**AIM OF THE TASK:**
Even where a record seems odd, copy it exactly as it appears below.

Stored items:
#####
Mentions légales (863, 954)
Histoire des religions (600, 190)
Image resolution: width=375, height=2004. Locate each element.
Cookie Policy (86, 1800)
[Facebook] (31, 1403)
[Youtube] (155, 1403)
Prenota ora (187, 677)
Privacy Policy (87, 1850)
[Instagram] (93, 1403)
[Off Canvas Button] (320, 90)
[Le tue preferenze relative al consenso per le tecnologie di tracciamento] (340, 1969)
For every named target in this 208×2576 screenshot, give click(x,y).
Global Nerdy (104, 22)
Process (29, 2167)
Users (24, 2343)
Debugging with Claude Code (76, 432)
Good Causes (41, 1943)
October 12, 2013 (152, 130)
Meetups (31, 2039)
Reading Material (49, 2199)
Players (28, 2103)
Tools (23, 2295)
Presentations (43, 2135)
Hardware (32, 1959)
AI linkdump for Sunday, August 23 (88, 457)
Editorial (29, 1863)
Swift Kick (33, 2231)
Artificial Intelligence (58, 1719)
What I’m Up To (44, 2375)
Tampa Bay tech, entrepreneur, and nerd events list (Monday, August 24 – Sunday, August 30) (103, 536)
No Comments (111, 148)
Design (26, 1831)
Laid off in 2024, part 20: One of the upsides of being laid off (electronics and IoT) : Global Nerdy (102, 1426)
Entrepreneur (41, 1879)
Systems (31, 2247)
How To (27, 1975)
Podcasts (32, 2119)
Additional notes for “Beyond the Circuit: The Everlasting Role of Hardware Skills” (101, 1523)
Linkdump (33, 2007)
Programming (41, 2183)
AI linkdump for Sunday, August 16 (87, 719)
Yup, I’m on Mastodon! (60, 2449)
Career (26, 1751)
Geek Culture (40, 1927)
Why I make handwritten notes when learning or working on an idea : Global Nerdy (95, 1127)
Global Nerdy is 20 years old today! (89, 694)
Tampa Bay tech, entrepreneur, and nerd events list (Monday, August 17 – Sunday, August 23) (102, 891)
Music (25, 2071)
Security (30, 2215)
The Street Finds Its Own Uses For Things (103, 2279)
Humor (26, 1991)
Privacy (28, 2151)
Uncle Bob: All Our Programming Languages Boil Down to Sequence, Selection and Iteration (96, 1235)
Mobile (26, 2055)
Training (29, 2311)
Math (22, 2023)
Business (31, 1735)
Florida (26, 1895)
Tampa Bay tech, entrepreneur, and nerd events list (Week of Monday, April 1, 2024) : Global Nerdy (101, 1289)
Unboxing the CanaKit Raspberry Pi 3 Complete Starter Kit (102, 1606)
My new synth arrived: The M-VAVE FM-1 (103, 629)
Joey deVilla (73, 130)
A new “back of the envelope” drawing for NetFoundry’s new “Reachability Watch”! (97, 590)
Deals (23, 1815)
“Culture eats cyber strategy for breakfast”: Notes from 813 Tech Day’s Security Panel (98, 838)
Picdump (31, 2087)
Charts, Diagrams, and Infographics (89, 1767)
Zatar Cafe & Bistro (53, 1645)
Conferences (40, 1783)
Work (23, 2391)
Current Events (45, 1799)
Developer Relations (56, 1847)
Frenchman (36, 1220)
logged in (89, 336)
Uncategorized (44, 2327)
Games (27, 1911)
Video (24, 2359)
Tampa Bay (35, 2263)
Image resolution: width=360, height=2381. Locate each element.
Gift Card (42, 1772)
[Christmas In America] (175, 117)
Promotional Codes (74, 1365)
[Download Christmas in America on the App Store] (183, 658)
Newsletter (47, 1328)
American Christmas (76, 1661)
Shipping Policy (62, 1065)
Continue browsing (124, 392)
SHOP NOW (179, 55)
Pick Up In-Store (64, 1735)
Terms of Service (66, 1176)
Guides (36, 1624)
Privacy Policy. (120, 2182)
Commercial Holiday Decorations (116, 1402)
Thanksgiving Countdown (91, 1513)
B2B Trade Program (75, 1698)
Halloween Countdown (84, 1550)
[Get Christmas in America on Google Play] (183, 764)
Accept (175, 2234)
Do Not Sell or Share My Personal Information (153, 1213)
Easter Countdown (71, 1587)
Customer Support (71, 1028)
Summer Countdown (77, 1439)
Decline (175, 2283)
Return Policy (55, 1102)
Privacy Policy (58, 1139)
#####
**ANSWER TO THIS PROBLEM:**
Mentions légales (863, 954)
Histoire des religions (600, 190)
Image resolution: width=375, height=2004. Locate each element.
Cookie Policy (86, 1800)
[Facebook] (31, 1403)
[Youtube] (155, 1403)
Prenota ora (187, 677)
Privacy Policy (87, 1850)
[Instagram] (93, 1403)
[Off Canvas Button] (320, 90)
[Le tue preferenze relative al consenso per le tecnologie di tracciamento] (340, 1969)
For every named target in this 208×2576 screenshot, give click(x,y).
Global Nerdy (104, 22)
Process (29, 2167)
Users (24, 2343)
Debugging with Claude Code (76, 432)
Good Causes (41, 1943)
October 12, 2013 (152, 130)
Meetups (31, 2039)
Reading Material (49, 2199)
Players (28, 2103)
Tools (23, 2295)
Presentations (43, 2135)
Hardware (32, 1959)
AI linkdump for Sunday, August 23 (88, 457)
Editorial (29, 1863)
Swift Kick (33, 2231)
Artificial Intelligence (58, 1719)
What I’m Up To (44, 2375)
Tampa Bay tech, entrepreneur, and nerd events list (Monday, August 24 – Sunday, August 30) (103, 536)
No Comments (111, 148)
Design (26, 1831)
Laid off in 2024, part 20: One of the upsides of being laid off (electronics and IoT) : Global Nerdy (102, 1426)
Entrepreneur (41, 1879)
Systems (31, 2247)
How To (27, 1975)
Podcasts (32, 2119)
Additional notes for “Beyond the Circuit: The Everlasting Role of Hardware Skills” (101, 1523)
Linkdump (33, 2007)
Programming (41, 2183)
AI linkdump for Sunday, August 16 (87, 719)
Yup, I’m on Mastodon! (60, 2449)
Career (26, 1751)
Geek Culture (40, 1927)
Why I make handwritten notes when learning or working on an idea : Global Nerdy (95, 1127)
Global Nerdy is 20 years old today! (89, 694)
Tampa Bay tech, entrepreneur, and nerd events list (Monday, August 17 – Sunday, August 23) (102, 891)
Music (25, 2071)
Security (30, 2215)
The Street Finds Its Own Uses For Things (103, 2279)
Humor (26, 1991)
Privacy (28, 2151)
Uncle Bob: All Our Programming Languages Boil Down to Sequence, Selection and Iteration (96, 1235)
Mobile (26, 2055)
Training (29, 2311)
Math (22, 2023)
Business (31, 1735)
Florida (26, 1895)
Tampa Bay tech, entrepreneur, and nerd events list (Week of Monday, April 1, 2024) : Global Nerdy (101, 1289)
Unboxing the CanaKit Raspberry Pi 3 Complete Starter Kit (102, 1606)
My new synth arrived: The M-VAVE FM-1 (103, 629)
Joey deVilla (73, 130)
A new “back of the envelope” drawing for NetFoundry’s new “Reachability Watch”! (97, 590)
Deals (23, 1815)
“Culture eats cyber strategy for breakfast”: Notes from 813 Tech Day’s Security Panel (98, 838)
Picdump (31, 2087)
Charts, Diagrams, and Infographics (89, 1767)
Zatar Cafe & Bistro (53, 1645)
Conferences (40, 1783)
Work (23, 2391)
Current Events (45, 1799)
Developer Relations (56, 1847)
Frenchman (36, 1220)
logged in (89, 336)
Uncategorized (44, 2327)
Games (27, 1911)
Video (24, 2359)
Tampa Bay (35, 2263)
Image resolution: width=360, height=2381. Locate each element.
Gift Card (42, 1772)
[Christmas In America] (175, 117)
Promotional Codes (74, 1365)
[Download Christmas in America on the App Store] (183, 658)
Newsletter (47, 1328)
American Christmas (76, 1661)
Shipping Policy (62, 1065)
Continue browsing (124, 392)
SHOP NOW (179, 55)
Pick Up In-Store (64, 1735)
Terms of Service (66, 1176)
Guides (36, 1624)
Privacy Policy. (120, 2182)
Commercial Holiday Decorations (116, 1402)
Thanksgiving Countdown (91, 1513)
B2B Trade Program (75, 1698)
Halloween Countdown (84, 1550)
[Get Christmas in America on Google Play] (183, 764)
Accept (175, 2234)
Do Not Sell or Share My Personal Information (153, 1213)
Easter Countdown (71, 1587)
Customer Support (71, 1028)
Summer Countdown (77, 1439)
Decline (175, 2283)
Return Policy (55, 1102)
Privacy Policy (58, 1139)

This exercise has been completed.